3. Przeszłość nigdy nie znika

295 9 30
                                    

Kochani czytelnicy, dajcie znać, czy chcecie, żebym na początku oceny umieszczała krótki opis omawianego opowiadania. 

Za pomoc w produkcji oceny dziekuję Leleth i Rufus.



Na stronie głównej wisi czterdziesty rozdział, ale w spisie treści masz ich tylko trzydzieści pięć.

Prolog

moją twarz muskają ciepłe promienie świecącego Słońca – Użycie dużej litery jest tu nieuzasadnione.*

Scena z proroczym snem, łąką, ukochanym ogromnie kojarzy mi się z zabiegami stosowanymi w Zmierzchu.

To opowiadanie jednak, w przeciwieństwie do innego, które zostało usunięte, jest bardzo dopracowane. – Trzymam za słowo.

* https://sjp.pwn.pl/poradnia/haslo/ziemia-czy-Ziemia-slonce-czy-Slonce;10778.html    

Rozdział 1

*per. Dominiki* – Po pierwsze takie oznaczanie narratora jest nieprofesjonalne. Po drugie to nie jest sms, żeby skracanie normalnych słów miało jakieś uzasadnienie.

Wzdycham cicho i zwlekam się z łóżka, aby następnie podejść do szafy i wyjąć z niej pierwsze lepsze ciuchy. Jest to czarno-różowa koszula w kratę, czarny podkoszulek i krótkie, jeansowe spodenki do połowy ud. Biorę je i idę z nimi do łazienki, gdzie opłukuję twarz zimną wodą, załatwiam potrzeby fizjologiczne, myję zęby, ubieram się i związuję moje długie, ciemnobrązowe włosy w kitkę. – A teraz powiedz, jakie znaczenie dla powieści ma fakt, że Dominika wypróżniła się i umyła zęby? Ani nie buduje to tła, ani nie pozwala nam na poznanie bliżej dziewczyny, bo nie ma w tych czynnościach nic nadzwyczajnego.

Muszę przynajmniej na moment usłyszeć jego głos. – Przez moment.

w mojej klasie są tylko trzy typy osób. Kujonki, lizuski i chłopcy. – Rozumiem, że dziewczyny charakteryzuje podły charakter, za to chłopców wyłącznie płeć? Pomijając, że to nielogiczne, to jeszcze za jednym zamachem załatwiasz dwa stereotypy: główna bohaterka to Specjalny Płatek Śniegu, który nie jest jak inne dziewczyny*, oraz kobieta to zło wcielone, chyba że jest to „nasza" kobieta.
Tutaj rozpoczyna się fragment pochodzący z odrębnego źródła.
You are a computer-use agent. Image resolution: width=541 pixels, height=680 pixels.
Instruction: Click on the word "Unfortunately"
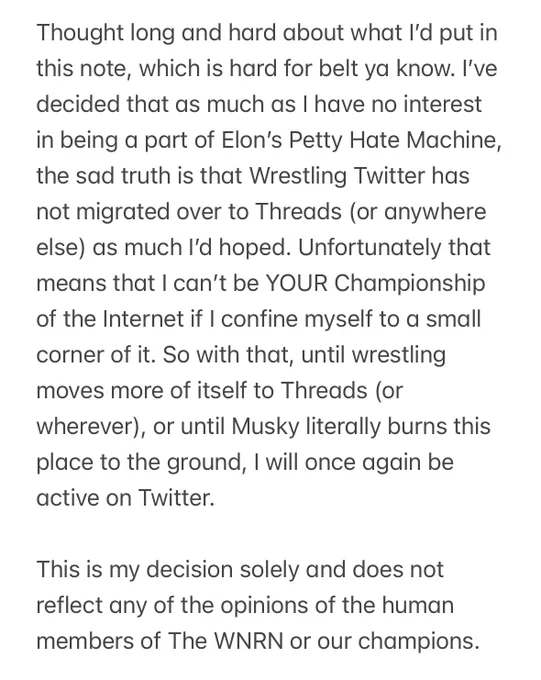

Wzdycham cicho, widząc jak do mojej ławki zbliżają się trzy osoby, każda z innego typu. (...) Plastik z naszej grupy to Julka, ale każe mówić na siebie Juliette. Jak to plastik, na twarzy codziennie ma kilka ton tapety i ubiera się w tak kuse sukienki, że ledwo zasłaniają jej tyłek. Oczywiście nosi też buty na mega wysokich szpilkach. Jest przywódczynią trzyosobowej (łącznie z nią) grupki swoich klonów. Uważa, że jeśli nie masz dużej ilości pieniędzy lub ubrań najmodniejszych marek, jesteś od niej gorsza. Myśli też, że jest najlepsza, najpiękniejsza, że wszystko jej się należy i, co najważniejsze, że jest bezkarna, bo jej rodzice są bogaci i wpływowi. // No i na koniec, została nam typowa lizuska - Agata. – Skoro Julka nie jest chłopcem ani lizuską, oznacza to, że jest kujonką, tak? A zatem poza charakterystycznym wyglądem cechuje się jeszcze wysoką inteligencją? Szkoda, że na razie tego nie widać, mamy tylko kolejną kliszę.**

Przynajmniej raz dziennie musi skomplementować jaką nauczycielką – Jakąś nauczycielkę.

Julkę i Agatę poznałam w pierwszej klasie liceum i do tej pory tego żałuję, bo gdybym poszła do innej szkoły, jak proponowali mi rodzice, nie wiedziałabym o ich istnieniu i miałabym święty spokój – A nie ma spokoju, bo? Na razie nie widać, żeby dziewczyny zabiegały w jakikolwiek sposób o uwagę bohaterki.